The summit also erupted into some verbal fireworks over whether Cuba should be held to its promise of democratic reforms.

In a dig at the press, President Rafael Caldera had proposed that citizens have a right to ``truthful information.''

But some 20 foreign ministers altered the language of a final declaration to be signed Sunday to address concerns over possible restrictions on the news media.

``Now, the final document says `free and truthful information,' '' said Federico Mayor Zaragoza, the Spanish head of the United Nations Educational, Scientific and Cultural Organization (UNESCO), based in Paris. ``I think it is an elegant solution.''

He said the document allows leaders from Latin America, Spain and Portugal to ask for veracity in news reports ``without any type of censorship.''

On the first day of the three-day summit, support for press freedom came from some surprising sources. Snagged by reporters as he headed to the beach of this tropical resort island, President Alberto Fujimori of Peru declared that he believes in unfettered media.

``The position of Peru -- and my personal one -- is to work for the principle of press freedom,'' he said. ``I have the Lima newspapers here. You can see in any of them that that is the way I work.''

Last summer, Fujimori's authoritarian administration yanked Peruvian citizenship from the owner of a Lima television station that was critical of his government, forcing its sale to friendlier minority shareholders.
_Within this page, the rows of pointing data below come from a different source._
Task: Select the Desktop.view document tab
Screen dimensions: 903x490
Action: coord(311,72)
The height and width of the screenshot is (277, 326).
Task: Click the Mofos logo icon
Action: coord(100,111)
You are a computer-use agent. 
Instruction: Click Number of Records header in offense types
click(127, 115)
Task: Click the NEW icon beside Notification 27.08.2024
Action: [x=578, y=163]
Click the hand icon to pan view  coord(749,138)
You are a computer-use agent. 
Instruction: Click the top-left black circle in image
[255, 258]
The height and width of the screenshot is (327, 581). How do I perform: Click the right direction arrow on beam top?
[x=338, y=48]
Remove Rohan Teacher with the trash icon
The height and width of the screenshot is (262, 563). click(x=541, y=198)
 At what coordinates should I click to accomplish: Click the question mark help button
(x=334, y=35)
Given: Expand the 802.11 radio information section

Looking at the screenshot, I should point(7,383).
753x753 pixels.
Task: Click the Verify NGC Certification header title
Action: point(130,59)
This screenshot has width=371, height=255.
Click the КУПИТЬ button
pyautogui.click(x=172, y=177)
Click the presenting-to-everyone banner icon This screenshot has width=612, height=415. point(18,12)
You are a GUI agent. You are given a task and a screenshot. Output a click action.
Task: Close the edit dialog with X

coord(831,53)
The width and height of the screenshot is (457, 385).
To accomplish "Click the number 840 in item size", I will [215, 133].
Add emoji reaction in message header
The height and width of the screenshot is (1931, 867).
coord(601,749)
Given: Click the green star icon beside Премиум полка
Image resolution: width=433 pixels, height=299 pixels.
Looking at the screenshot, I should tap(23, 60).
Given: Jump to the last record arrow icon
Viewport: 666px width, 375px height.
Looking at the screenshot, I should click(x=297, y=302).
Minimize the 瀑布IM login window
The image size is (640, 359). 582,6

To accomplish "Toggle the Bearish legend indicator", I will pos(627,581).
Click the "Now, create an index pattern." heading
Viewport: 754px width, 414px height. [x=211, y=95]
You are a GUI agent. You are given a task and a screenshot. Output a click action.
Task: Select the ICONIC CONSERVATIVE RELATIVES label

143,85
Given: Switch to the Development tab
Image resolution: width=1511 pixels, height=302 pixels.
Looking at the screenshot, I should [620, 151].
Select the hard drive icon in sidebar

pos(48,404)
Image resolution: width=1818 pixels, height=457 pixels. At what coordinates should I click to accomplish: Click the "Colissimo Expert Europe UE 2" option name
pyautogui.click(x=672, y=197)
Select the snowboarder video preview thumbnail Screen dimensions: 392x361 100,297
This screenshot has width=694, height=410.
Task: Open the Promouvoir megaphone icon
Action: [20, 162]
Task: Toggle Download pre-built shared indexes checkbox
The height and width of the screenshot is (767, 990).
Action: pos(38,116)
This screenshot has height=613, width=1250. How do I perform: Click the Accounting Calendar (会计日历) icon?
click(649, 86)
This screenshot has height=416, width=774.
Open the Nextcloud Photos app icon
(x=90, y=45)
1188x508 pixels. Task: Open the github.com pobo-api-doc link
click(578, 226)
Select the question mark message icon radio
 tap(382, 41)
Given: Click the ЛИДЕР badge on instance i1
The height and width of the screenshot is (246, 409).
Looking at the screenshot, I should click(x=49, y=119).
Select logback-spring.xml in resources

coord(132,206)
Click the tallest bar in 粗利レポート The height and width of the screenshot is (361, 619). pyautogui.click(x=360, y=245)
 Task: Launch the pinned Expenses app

Even Roberto Robaina, the foreign minister of Cuba, where information is tightly controlled by the Marxist government, stepped into the fray.

``Who evaluates or does not evaluate truthfulness?'' Robaina said. ``What information is missing? Cuba is taking part in this debate.''

At least five national television channels interrupted programming to report Castro's arrival at 3 p.m., a sign of his aptitude for seizing the spotlight at the annual summit. Stepping out of a Cubana airliner in his khaki fatigues, Castro was driven off in an armored car.

Forty-five minutes later, a handful of pro- and anti-Castro demonstrators scuffled at a university campus about 10 miles from the airport, where it had been rumored the Cuban president would make an appearance. Castro never showed up and the shouting match ended when the Castro supporters drove the protesters from the campus.

Several foreign ministers voiced disgust that Cuba has not moved toward free elections and political pluralism as it promised by signing a declaration at last year's summit in Viña del Mar, Chile.

``They are signing documents that they don't carry out,'' said Nicaraguan Foreign Minister Emilio Alvarez Montalvan. ``They'll sign this one, too. The problem is that these Ibero-American summits don't have any follow-through. That's the trouble. They are turning into debating contests.''

Salvadoran Foreign Minister Ramon Ernesto Gonzalez also chided Cuba.

``We can't be signing declarations that we don't have any intention of complying with,'' he said.

Robaina scoffed at suggestions that Castro put his pen to last year's summit declaration in bad faith.

``Some say there's a dictatorship in Cuba,'' he said. ``Who has the definition of absolute democracy? What is the model of democracy that we are to follow?''

In other action, Central American foreign ministers celebrated a clause in the final document asking foreign powers to help clear the 100,000 or so land mines that litter the border areas of Honduras, Nicaragua and El Salvador, leg-destroying reminders of the civil wars of the 1980s.

``We are looking for international support for total de-mining of the region by the year 2000,'' Honduran Foreign Minister Delmer Urbizo Pantin said.